Selasa, 21 Februari 2012

Anisa Untuk Al

“Maaf. Hanya itu yang bisa kukatakan padamu. Ketika mas membaca surat ini, aku sudah resmi menjadi istri orang lain. Aku telah menikah dengan laki-laki pilihan ayahku. Aku tak berniat untuk mengkhianatimu, mas. Tapi aku tak mungkin pula tidak menuruti perkataan ayahku. Ternyata pernikahanku ini telah dibicarakan sejak setahun yang lalu, hanya saja aku baru diberitahu sekitar dua bulan yang lalu. Aku pikir, kepulanganku  dua minggu yang lalu bisa membatalkan pernikahanku tapi ayah sakit keras dan beliau memintaku untuk segera menikah dengan mas Surya.
Bukannya aku tidak mau mempertahankanmu mas tapi keadaan ayah saat itu yang membuatku untuk menuruti perintahnya.

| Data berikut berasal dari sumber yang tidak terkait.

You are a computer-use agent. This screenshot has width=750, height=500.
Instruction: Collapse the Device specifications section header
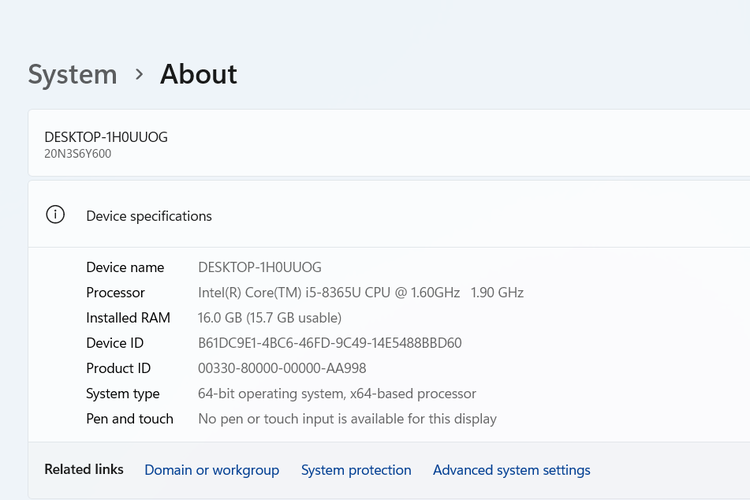click(400, 215)

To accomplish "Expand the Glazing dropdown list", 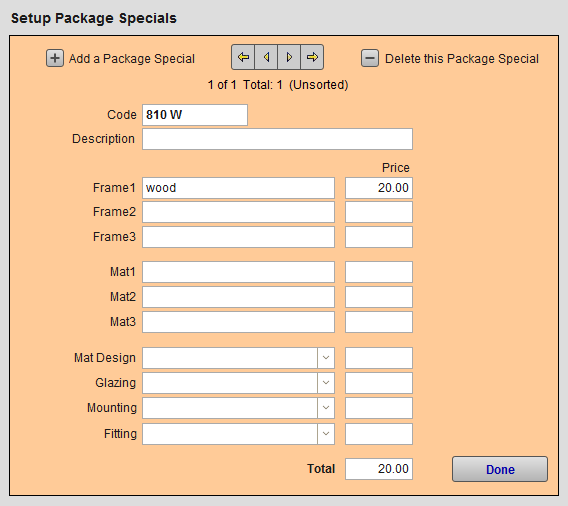I will pyautogui.click(x=326, y=383).
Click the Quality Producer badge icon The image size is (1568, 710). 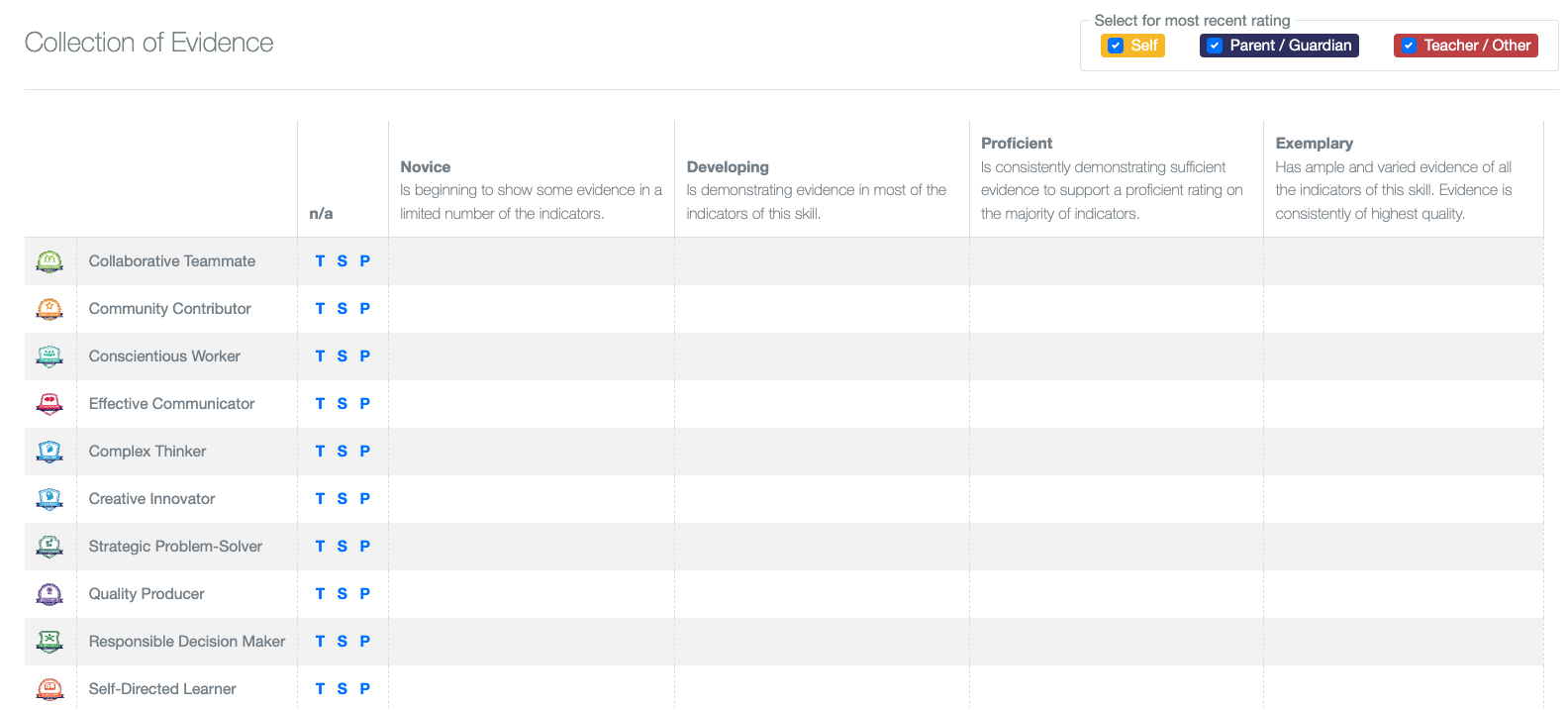click(x=49, y=594)
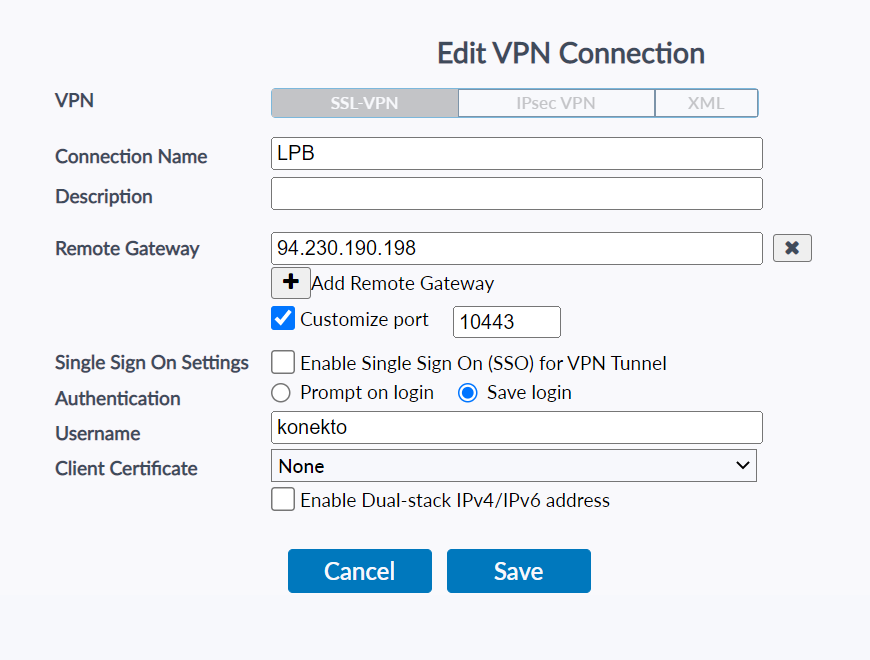Toggle the Customize port checkbox
Viewport: 870px width, 660px height.
click(x=283, y=319)
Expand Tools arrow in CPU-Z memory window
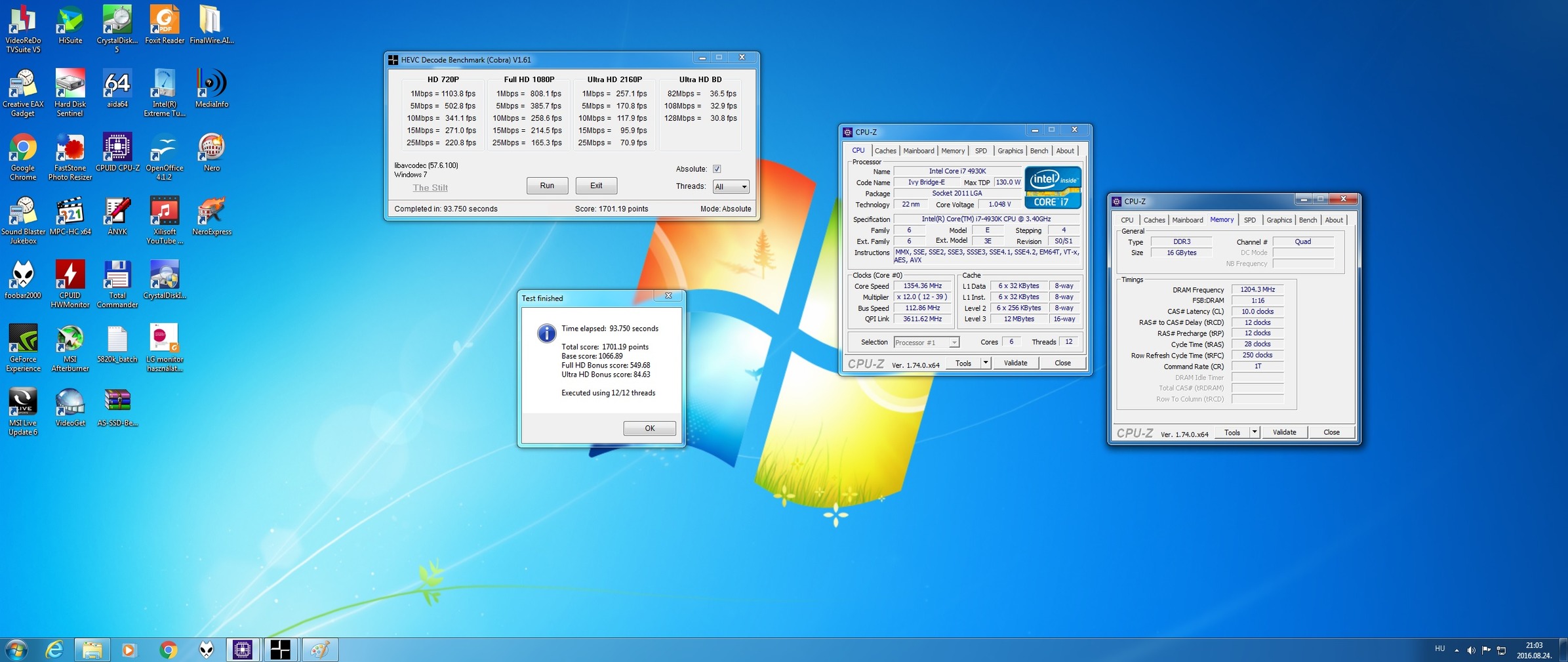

Setelah akad nikah, ayah menghembuskan nafas terakhirnya. Aku kalut. Aku ingin kamu yang menenangkanku di saat itu, mas. Sempat terlintas olehku untuk kembali padamu. Tapi aku berfikir, jika aku kembali padamu berarti aku akan membuat ayah kecewa walaupun ayah sudah tiada tapi di sana ayah pasti melihatku. Dan aku tidak ingin ayah bersedih hati di alam sana. Jadi aku teruskan pernikahanku.
Terima kasih untuk kasih sayang yang mas berikan terhadapku. Aku tahu itu kasih sayang yang tulus karena aku merasakan bagaimana kamu memperlakukanku selama ini. Tiga tahun sudah cukup membuktikan ketulusan menerimaku. Tiga tahun bukan waktu yang singkat untuk mengurai cerita kita. Cerita yang kita ukir bersama, mas. Cerita yang penuh suka duka dan kamu tak pernah berhenti menggenggam tanganku. Kamu begitu hangat padaku dan juga keluargaku walaupun ayah kurang menyenangimu. Tapi semangatmu memperjuangkan tali kita begitu luar biasa. Kenangan kita terlalu indah untuk dilupakan, mas. Terima kasih untuk segalanya.
Kepergianku bukan berarti melenyapkanmu, mas. Aku harap, Anisa masih berada di sampingmu. Dan aku yakin, Anisa adalah orang yang tepat untukmu. Anisa adalah sahabat terbaikku, mas. Kamu pasti tahu itu. Aku juga yakin, Anisa tidak akan beranjak darimu karena dia tidak sepertiku yang berlari darimu. Mas tenang saja, Anisa akan menemani hidupmu.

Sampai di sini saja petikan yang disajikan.